İletişim sınır tanımıyor,
Bilişim küresel ekonomide söz sahibi,
Teknoloji 21. yüzyıla damgasını vuruyor.
Peki bir zamanlar yabancı yatırımcıların tercihleri arasında olan Belçika´da durum nedir ?
Belçika´nın görkemli Adliye Sarayları var ama bir türlü bitmek bilmeyen davalar yüzünden ´´Tarafsız ve bağımsız adalet nerede ?´´ sorusununa cevap aranıyor.
Mali yapı çökmüş, yabancı yatırımcılar ülkeyi terk ediyor.
İşsizlik üst sınırlarda seyrederken, hükümeti bir türlü kuramayan siyasiler bölünme talepleri karşısında çaresiz kalmaktalar.

Veri kümesi alıntısı:
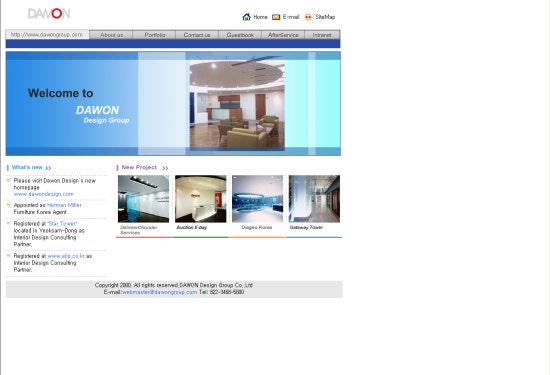550x375 pixels.
Task: Select the AfterService tab
Action: (x=283, y=35)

Görevler:
A – Belçika'yı anlatan yazıyı iki cümleyle özetle.
B – Belçika'yı anlatan yazıdaki "Mali yapı çökmüş, yabancı yatırımcılar ülkeyi terk ediyor." cümlesini İngilizceye çevir.
C – Belçika'yı anlatan yazıda "Belçika´nın görkemli Adliye" sözcüklerini içeren yerle başlayıp "karşısında çaresiz kalmaktalar." ile biten bölümü hiç değiştirmeden yeniden yaz.

Beklenen sonuçlar:
A – Belçika'da bitmek bilmeyen davalar yüzünden tarafsız ve bağımsız adaletin nerede olduğu soruluyor, mali yapı çökmüş ve yabancı yatırımcılar ülkeyi terk ediyor. İşsizlik üst sınırlardayken hükümeti bir türlü kuramayan siyasiler bölünme talepleri karşısında çaresiz kalıyor.

B – The financial structure has collapsed, and foreign investors are leaving the country.

C –
Belçika´nın görkemli Adliye Sarayları var ama bir türlü bitmek bilmeyen davalar yüzünden ´´Tarafsız ve bağımsız adalet nerede ?´´ sorusununa cevap aranıyor.
Mali yapı çökmüş, yabancı yatırımcılar ülkeyi terk ediyor.
İşsizlik üst sınırlarda seyrederken, hükümeti bir türlü kuramayan siyasiler bölünme talepleri karşısında çaresiz kalmaktalar.